AS THE SOUNDS OF PUSKA’S RETREAT RECEDED, HA’ANALA CLOSED HER eyes and formed an image of the plume: diffuse and broad at its top, narrowing at the base toward a point she could not detect, but could infer from the taper. Not caring that Puska had given up, she said, "He’s out there," and followed the pillar of his scent into the wilderness.

In the first few hours, the wind played with the plume and she was twice forced to double back so she could arc across the trail to find the line strongest with his passing on the ground. But as the suns climbed and the wind stilled, her skill strengthened, and she had only to shift her head from side to side to gauge the gradient.

The plain was not empty, as it had seemed, but creased and furrowed with narrow streams swollen from the previous day’s rain. Many of the creeks were bordered by bushes bearing purplish fruits that Isaac had eaten, she noted, examining his spoor. Ha’anala herself was hungry a great deal of the time, but stayed alert for burrows along the banks where small prey whose name she did not know could be dug out or snagged on a claw when she thrust an arm deep into a den. Once, hot and dirty, she waded into a creek and sat on its stony bottom, hoping to be scrubbed clean and cooled by the rain-quickened current; to her astonishment, as she leaned back against her tail, some kind of swimmer blundered into the weir of her spread legs. "Manna!" she cried, and laughed into the sunlight.

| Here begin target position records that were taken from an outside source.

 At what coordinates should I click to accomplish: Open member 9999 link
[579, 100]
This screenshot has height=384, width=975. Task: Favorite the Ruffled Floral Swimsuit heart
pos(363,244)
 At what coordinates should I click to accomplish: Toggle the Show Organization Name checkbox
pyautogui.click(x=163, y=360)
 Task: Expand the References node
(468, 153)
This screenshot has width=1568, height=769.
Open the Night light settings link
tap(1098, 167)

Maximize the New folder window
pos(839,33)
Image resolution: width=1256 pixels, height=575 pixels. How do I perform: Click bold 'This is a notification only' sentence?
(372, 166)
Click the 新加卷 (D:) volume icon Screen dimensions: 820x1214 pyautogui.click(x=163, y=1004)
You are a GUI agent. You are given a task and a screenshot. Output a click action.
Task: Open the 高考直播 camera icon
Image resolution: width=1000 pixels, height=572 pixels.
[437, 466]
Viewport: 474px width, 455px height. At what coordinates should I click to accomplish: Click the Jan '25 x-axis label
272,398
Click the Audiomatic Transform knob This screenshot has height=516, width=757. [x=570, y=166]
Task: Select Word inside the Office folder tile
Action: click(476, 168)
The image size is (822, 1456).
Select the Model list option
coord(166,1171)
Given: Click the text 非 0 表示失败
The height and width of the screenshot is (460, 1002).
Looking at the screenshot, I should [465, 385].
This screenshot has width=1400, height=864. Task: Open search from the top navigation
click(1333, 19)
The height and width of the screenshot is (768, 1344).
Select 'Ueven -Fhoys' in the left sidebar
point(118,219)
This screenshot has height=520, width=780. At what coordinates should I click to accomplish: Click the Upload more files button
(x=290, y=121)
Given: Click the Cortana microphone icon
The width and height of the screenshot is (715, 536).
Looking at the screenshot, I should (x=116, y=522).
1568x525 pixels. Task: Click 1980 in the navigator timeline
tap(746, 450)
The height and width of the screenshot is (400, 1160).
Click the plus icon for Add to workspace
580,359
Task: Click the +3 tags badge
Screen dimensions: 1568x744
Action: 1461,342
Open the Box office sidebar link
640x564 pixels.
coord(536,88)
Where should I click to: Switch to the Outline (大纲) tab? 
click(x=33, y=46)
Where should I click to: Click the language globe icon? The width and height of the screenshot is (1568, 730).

The land was full of wonders. She could see from one side of the world to the other, and on her sixth day of travel she had watched suns both rise and set, and understood at last why the colors of the sky changed. Her own body was an astonishment. Confined by dense vegetation throughout her childhood, she had never before felt the rightness of her natural gait. The rhythm of her steady stride sang to her: a poetry of walking, of silent space, of purpose. Leaning into a floating canter, tail level with the ground, she knew for the first time balance and speed, precision and grace, but she felt no need to hurry. She was gaining on Isaac, knew that he was alive and well. She was certain that he was happy, as she herself was.